O algoritmo realiza a análise em poucos segundos, enquanto os concorrentes levariam minutos ou horas para terminar a mesma tarefa. Por isso, pode ser usado em programas muito grandes, já tendo encontrado falhas reais em algumas bibliotecas de criptografia, ao passo que outras se mostraram seguras.

Entre as falhas encontradas, destacam-se os chamados “vazamentos por canais laterais”. Esse tipo de vazamento ocorre em algoritmos de criptografia que levam tempos diferentes para decodificar segredos distintos. Esse descompasso oferece a um hacker brechas para quebrar a proteção criptográfica. O ideal é que a ferramenta leve o mesmo tempo para criptografar dados de usuários distintos.

Atestar a segurança de um programa é tão importante quanto encontrar falhas, porque orienta os usuários, ressalta Fernando Quintão. “Acreditamos que essa pesquisa tem valor para a indústria, pois informação é algo caro, e saber que um algoritmo é seguro, sem vazamentos, vale muito”, diz.
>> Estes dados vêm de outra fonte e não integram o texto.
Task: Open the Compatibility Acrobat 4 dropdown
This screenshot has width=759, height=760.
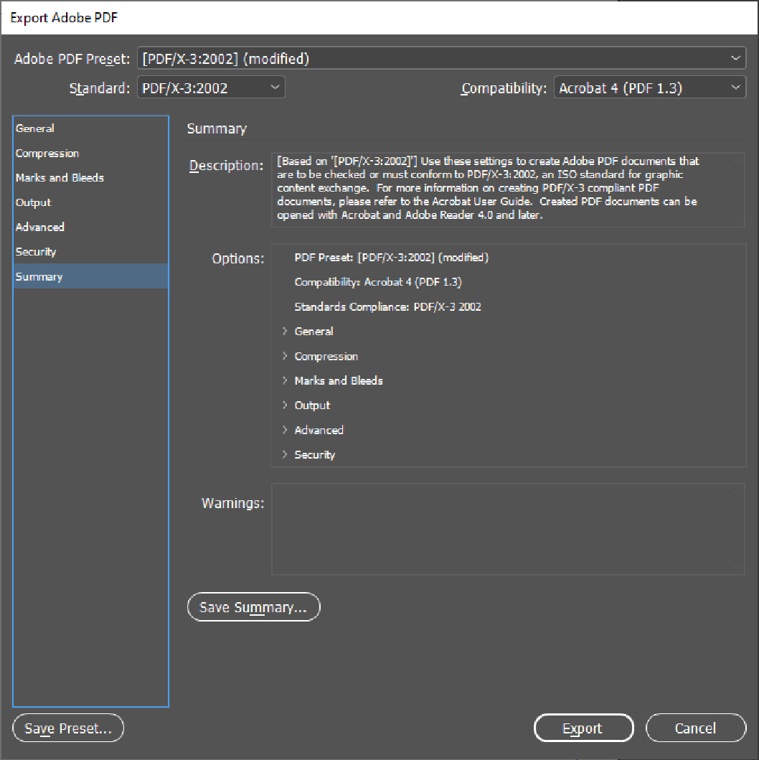Action: (649, 88)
Ele explica que, embora pudesse tentar patentear a ideia, seu grupo de pesquisas preferiu manter o código aberto e obter o feedback da comunidade de desenvolvedores.

Devido à ferramenta, Fernando Quintão hoje realiza trabalhos acadêmicos em colaboração com o pesquisador Diego Aranha, da Universidade Estadual de Campinas (Unicamp), que, há alguns anos, detectou falhas no software da urna eletrônica utilizada pelo Tribunal Superior Eleitoral. “Ele nos conheceu quando usou o FlowTracker para validar um algoritmo dele, viu que tinha falhas e fez mudanças, para ficar mais seguro”, relata Quintão, que tem vários artigos sobre o tema publicados em português, por meio do Simpósio Brasileiro de Segurança e de Sistemas Computacionais (SBSeg).

A contribuição de Bruno Rodrigues para a pesquisa foi importante para eliminar os caminhos redundantes, objeto de tese que será defendida ainda neste ano. “Os brasileiros são muito bons em criptografia e certificação, devido a uma vasta pesquisa e à existência de uma grande comunidade especializada nessa área. Já a UFMG é pioneira no uso de compiladores para rastrear informação em busca de falhas de segurança em estrutura de dados”, afirma o professor.

A pesquisa que deu origem ao algoritmo foi financiada pela Fapemig, pelo CNPq e pela Intel Corporation.